Alexis Bardini, « Une épiphanie » ou l’éternelle renaissance des signes

 

Quel secret renferme Alexis Bardini dans son recueil Une épiphanie si ce n’est celui de l’éclosion cachée des mots dans un alphabet fait de « paroles aux ailes battantes » survolant l’espace miraculeux d’une aube naissante émerveillée par la présence de sa bien-aimée ? Suffisant, nous dit le poète amoureux, pour « traverser le jour qui commence » et faire fléchir le poids du temps qui passe :  « Tu es dans mon ombre plus présente que moi-même/Et le monde pèse moins dans tes mains ».
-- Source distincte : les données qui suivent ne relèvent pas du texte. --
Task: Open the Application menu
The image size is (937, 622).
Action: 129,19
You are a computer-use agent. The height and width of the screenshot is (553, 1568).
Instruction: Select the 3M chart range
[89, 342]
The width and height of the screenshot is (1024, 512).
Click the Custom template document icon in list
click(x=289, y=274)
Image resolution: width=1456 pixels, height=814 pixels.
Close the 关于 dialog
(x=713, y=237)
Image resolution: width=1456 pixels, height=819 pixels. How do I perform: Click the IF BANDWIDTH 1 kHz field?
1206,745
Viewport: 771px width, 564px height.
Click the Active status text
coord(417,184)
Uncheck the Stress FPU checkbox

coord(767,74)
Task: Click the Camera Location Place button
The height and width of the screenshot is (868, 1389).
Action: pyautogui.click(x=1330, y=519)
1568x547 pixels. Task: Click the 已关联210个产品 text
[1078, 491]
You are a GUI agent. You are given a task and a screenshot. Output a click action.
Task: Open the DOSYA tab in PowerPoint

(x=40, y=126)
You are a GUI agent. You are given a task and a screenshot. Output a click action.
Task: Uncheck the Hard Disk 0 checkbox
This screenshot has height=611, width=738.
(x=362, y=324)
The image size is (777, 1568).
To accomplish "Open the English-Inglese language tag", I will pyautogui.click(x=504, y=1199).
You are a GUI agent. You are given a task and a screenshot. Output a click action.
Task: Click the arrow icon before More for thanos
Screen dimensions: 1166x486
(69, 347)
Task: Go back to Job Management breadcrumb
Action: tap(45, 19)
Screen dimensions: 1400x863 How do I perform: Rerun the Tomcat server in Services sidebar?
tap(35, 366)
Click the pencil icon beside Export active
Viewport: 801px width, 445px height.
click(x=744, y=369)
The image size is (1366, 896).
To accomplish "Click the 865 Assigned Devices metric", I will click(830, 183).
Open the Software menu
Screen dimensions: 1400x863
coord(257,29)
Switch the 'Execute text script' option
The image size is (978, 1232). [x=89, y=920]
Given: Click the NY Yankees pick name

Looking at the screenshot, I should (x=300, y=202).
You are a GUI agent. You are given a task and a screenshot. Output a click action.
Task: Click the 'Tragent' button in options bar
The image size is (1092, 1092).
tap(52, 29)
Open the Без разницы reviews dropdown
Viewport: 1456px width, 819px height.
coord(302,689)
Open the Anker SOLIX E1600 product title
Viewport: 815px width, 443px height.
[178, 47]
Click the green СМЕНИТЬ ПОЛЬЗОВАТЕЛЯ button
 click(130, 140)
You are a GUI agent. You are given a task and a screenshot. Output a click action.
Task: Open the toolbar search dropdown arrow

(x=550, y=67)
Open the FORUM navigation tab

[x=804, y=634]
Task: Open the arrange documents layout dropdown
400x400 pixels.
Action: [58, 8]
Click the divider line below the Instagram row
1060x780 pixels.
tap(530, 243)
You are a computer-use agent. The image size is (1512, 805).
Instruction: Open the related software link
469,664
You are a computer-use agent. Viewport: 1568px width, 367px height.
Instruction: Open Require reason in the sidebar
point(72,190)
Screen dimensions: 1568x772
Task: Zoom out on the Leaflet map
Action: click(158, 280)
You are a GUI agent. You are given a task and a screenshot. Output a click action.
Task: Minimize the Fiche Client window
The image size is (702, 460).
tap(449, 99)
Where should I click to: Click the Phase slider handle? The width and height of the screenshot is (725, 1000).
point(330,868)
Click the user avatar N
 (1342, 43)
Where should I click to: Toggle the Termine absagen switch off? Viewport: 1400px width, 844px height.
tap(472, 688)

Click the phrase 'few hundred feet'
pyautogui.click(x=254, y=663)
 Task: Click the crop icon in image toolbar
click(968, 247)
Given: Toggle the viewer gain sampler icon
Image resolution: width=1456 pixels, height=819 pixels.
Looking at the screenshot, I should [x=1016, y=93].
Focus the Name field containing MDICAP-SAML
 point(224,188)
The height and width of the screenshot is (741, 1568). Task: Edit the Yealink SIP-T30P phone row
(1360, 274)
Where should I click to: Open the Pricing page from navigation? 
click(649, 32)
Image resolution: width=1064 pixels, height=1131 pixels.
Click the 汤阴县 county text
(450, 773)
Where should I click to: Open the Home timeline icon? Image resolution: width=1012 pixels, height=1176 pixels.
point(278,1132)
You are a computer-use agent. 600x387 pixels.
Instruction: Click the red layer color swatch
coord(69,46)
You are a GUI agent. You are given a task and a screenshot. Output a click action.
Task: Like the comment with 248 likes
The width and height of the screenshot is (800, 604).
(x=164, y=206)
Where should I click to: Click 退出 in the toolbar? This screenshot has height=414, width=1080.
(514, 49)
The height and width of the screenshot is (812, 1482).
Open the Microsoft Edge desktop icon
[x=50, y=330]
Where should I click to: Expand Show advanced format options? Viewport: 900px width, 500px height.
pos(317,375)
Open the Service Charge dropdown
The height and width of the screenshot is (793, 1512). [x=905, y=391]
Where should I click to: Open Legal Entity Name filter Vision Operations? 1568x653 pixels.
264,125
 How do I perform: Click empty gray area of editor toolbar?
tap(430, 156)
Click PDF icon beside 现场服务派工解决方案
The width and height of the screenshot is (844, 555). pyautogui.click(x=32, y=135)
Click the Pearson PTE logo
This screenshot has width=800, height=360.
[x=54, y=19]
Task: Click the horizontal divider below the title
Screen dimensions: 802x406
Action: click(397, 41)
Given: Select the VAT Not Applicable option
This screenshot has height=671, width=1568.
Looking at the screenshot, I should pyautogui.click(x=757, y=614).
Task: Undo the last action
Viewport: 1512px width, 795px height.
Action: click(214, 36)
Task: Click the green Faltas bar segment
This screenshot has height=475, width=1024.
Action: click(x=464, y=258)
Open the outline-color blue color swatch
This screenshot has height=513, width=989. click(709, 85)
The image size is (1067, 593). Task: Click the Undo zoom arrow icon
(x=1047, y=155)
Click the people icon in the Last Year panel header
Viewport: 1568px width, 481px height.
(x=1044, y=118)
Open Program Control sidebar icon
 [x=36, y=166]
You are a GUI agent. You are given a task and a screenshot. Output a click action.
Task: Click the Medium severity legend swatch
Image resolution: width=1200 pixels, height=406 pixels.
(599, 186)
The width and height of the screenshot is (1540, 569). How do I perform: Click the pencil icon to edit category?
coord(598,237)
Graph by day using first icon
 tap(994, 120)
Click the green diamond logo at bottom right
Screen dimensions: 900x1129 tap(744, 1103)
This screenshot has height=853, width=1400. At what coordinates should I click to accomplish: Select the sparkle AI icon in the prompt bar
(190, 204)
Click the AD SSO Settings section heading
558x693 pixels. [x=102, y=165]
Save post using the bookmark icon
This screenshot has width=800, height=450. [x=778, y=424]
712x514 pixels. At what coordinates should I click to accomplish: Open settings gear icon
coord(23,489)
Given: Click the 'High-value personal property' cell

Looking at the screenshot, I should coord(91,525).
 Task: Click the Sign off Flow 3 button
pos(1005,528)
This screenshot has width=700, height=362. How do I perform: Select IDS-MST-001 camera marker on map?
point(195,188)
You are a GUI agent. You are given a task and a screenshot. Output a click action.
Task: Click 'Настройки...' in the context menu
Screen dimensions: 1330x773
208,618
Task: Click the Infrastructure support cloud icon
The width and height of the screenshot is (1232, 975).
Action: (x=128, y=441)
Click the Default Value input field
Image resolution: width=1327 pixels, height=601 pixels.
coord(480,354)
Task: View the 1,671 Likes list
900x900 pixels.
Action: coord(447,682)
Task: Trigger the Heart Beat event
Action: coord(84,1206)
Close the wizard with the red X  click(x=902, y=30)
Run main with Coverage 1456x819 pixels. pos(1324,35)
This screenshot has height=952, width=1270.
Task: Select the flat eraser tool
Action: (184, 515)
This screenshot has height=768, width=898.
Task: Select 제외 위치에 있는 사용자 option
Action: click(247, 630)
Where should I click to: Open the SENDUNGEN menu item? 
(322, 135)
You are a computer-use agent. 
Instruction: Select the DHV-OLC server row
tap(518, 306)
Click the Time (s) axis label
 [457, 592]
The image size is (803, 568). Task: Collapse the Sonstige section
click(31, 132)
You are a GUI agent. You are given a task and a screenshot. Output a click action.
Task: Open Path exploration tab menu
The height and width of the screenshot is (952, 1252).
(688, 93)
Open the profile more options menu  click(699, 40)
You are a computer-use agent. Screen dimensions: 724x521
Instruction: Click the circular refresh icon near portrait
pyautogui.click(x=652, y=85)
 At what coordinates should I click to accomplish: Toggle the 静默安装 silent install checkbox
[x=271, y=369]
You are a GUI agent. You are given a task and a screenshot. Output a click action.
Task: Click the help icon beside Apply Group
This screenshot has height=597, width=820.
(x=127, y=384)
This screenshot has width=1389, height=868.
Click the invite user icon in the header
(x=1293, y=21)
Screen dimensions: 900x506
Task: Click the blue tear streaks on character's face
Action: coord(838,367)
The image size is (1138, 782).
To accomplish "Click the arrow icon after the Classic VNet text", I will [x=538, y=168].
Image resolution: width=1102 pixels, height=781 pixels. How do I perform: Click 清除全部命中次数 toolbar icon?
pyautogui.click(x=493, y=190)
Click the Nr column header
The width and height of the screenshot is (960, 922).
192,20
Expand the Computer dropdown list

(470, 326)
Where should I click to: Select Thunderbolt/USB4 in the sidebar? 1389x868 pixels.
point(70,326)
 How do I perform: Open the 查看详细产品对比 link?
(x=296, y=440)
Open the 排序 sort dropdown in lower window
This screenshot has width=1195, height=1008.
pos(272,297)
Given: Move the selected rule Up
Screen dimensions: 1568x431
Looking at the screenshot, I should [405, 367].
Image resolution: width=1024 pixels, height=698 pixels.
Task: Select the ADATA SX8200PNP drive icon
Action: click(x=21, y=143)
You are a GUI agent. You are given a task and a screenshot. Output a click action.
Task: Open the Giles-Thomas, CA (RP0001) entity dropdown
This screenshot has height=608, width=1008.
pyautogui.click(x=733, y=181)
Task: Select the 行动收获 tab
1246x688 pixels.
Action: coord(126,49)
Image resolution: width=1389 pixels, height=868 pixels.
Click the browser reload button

C’est justement cette présence dont le poète savoure les parfums et les éclats en étincelles de poudre dorée qui verra les mots se magnifier en poésie dans le creuset brulant de la bouche de celle qui saura « en faire un poème ». Car, oui, les poèmes d’Alexis Bardini sont ce feu qui consomme les distances et transforment « des énigmes indéchiffrables » déposées par la mer en ce qu’il appelle « un pincement des lèvres/ sur les bords de la nuit ». Métaphore du lien amoureux et du mystère de l’univers réunis dans un questionnement qui fait plus de place au silence qu’à l’incantation, ces poèmes sont aussi ce discret dialogue des regards et des mains touchant timidement « la chemise de la nuit » que revêt la bien-aimée dans un rituel nuptial assisté par les arbres omniprésents et leur « or secret » et accompagné par d’uniques fragrances.

La mer n’est pas loin, elle impose au regard une majesté faite de mouvements et de couleurs, elle s’insinue même dans les pensées du poète pris au piège de la voix de sa muse qui devient, dit-il, « un filet humide qui m’entoure ». Cette splendeur marine qui ravit les regards et les sens et rappelle  « une enfance encore fumante » domine par son attraction hypnotique et sa capacité figurative. « La mer ne parle pas elle dépose/Des énigmes indéchiffrables » qui en roulant sur la pierre se transforment en « une langue inconnue » déposée sur la bouche de son amoureuse.

Alexis Bardini nous offre ainsi la recette secrète de son art poétique qui tient en ces mots, comme une confidence d’alchimiste  :

« Tu les déposeras

Sur cette bouche que le soir remplie

Et tu les brûleras

Pour en faire un poème »

 Pas d’argent ou de mercure, la poudre dorée qui embrase l’air des soirée, « la fraîcheur insolente » des fleurs bordées sur le manteau des heures ou le safran apporté par la mer suffisent pour déposer dans le creuset évoqué déjà de la poésie la beauté de cette liaison amoureuse magnifiée par les mots.

« Les heures s’épaississent

Comme un manteau sur tes épaules

Un manteau où tu brodes souriant

La fraîcheur insolente de nos fleurs »

Et pourtant, nous apprend le poète, l’heure qui vient va le contraindre à faire face à la séparation :

« Je dois écrire désormais

Sous la dictée de ton absence »

Plus profond que l’élégie ou la complainte, c’est tout l’univers qui semble s’écrouler, un univers humide qui inonde « le toit de papier » et fait se dilater les mots. « On se noie dans leur encre », nous annonce-t-il. Ce déluge de l’absence de l’être aimé fait taire les mots, mais il arrive même à arracher la mémoire et faire pâlir les astres. À quoi servent donc ses doigts devenus aveugles ? – se demandera-t-il.

On voit à la fin arriver l’hiver qui épaissit le regard de l’absente et met une césure au discours amoureux.

Le dernier poème est un magnifique hymne à cette sublime présence/absence qui ouvre vers tous les rêves et laisse trainer le parfum des espérances :

« La chaise vide qu’est mon cœur

Ton être-loin

Ma poitrine se gonfle

De toutes ces heures qui nous séparent

Le fil aveugle de la mémoire se tend

Tu balayes les songes d’une main lasse

Dans tes cheveux

Et la lumière se raconte

Sur le grain de ta peau »

On arrive enfin à déchiffrer le sens de cette épiphanie qu’Alexis Bardini glisse dans un de ses poèmes pour nous faire comprendre la noble mission qu’il leur confie.

La voici, sous la forme d’un sensible postulat qu’il accorde à sa mission d’écrivain :

« Le langage est une éponge qu’on presse en pleurant »

Tout est dit.

Dan Burcea

Photo de l’auteur : Francesca Mantovani © Editions Gallimard 

Alexis Bardini, Une épiphanie, Éditions Gallimard, 2021, 104 pages.